__Given request__. Repeat every line of the material below word for word, leaving out the pictures.

Pointing material for screenshots and pages
● ● ● ●

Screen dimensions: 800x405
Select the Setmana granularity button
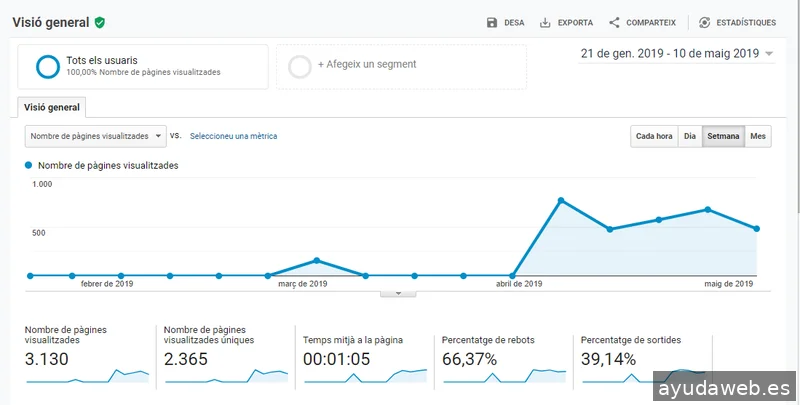click(723, 136)
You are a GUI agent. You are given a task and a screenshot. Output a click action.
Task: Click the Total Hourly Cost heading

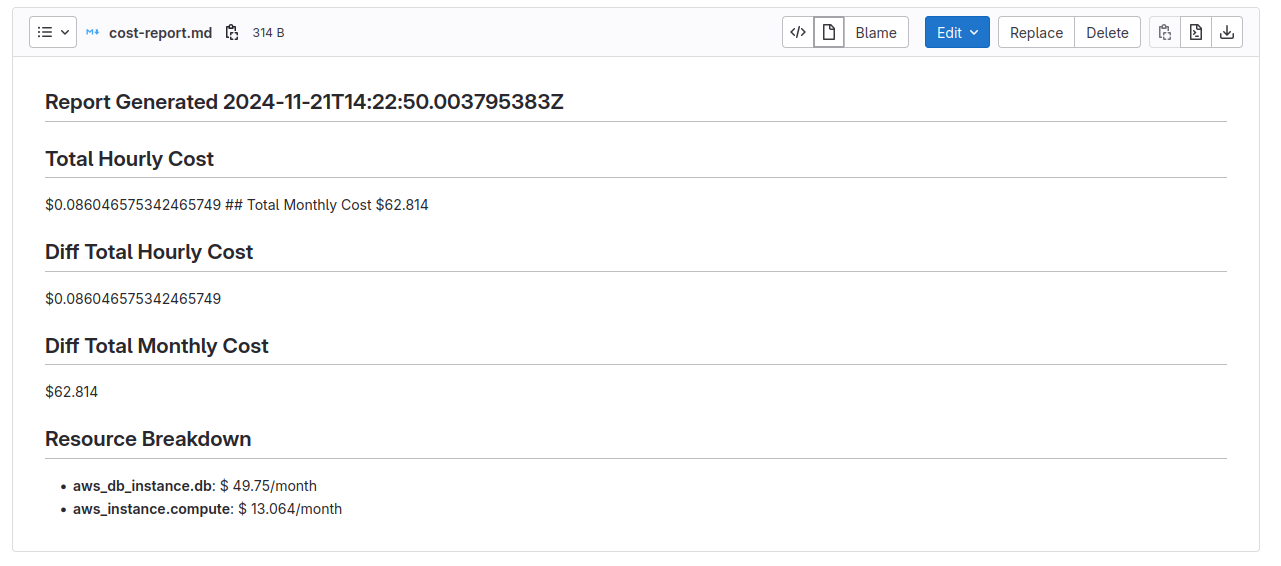point(129,159)
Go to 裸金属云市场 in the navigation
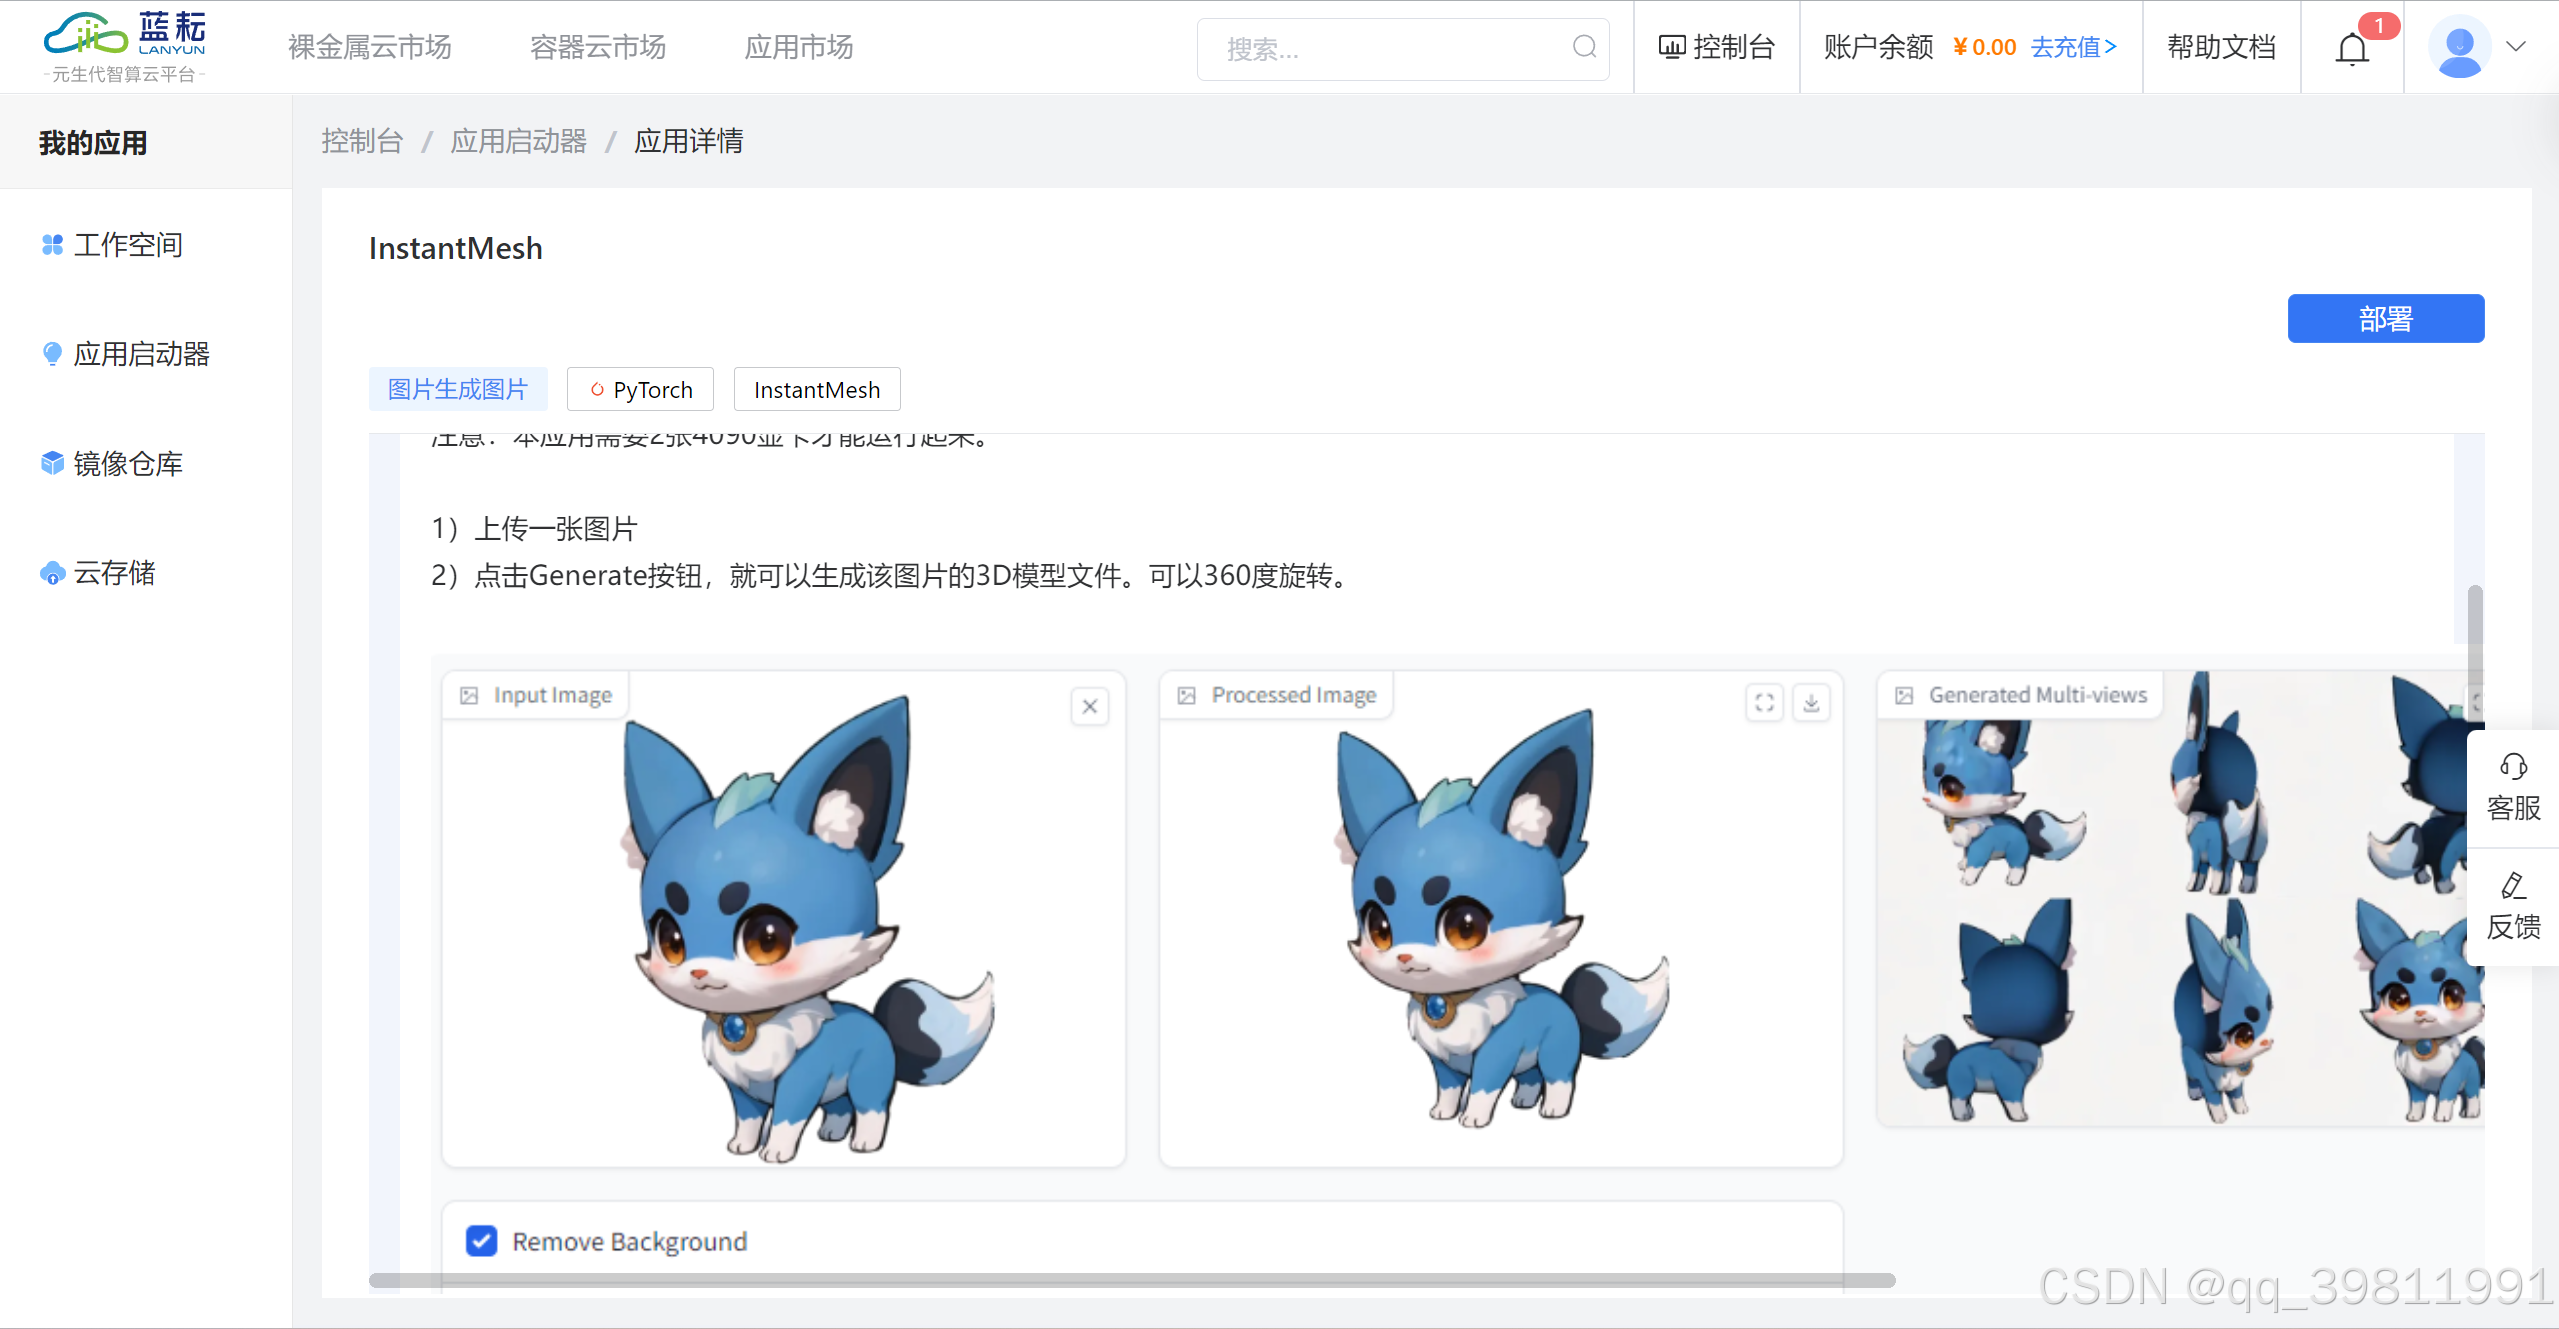The width and height of the screenshot is (2559, 1329). [369, 47]
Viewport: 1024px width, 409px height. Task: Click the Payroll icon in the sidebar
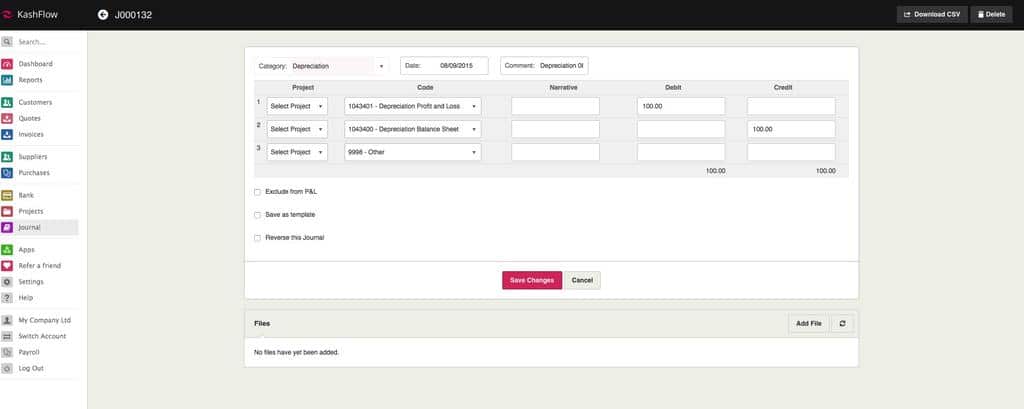[x=7, y=352]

● ● ● ●

__Full solution__.
Screen dimensions: 800x405
Select the Setmana granularity button
click(723, 136)
You are a GUI agent. You are given a task and a screenshot. Output a click action.
Task: Click the Total Hourly Cost heading

point(129,159)
Go to 裸金属云市场 in the navigation
The width and height of the screenshot is (2559, 1329). [369, 47]
Viewport: 1024px width, 409px height. Task: Click the Payroll icon in the sidebar
[x=7, y=352]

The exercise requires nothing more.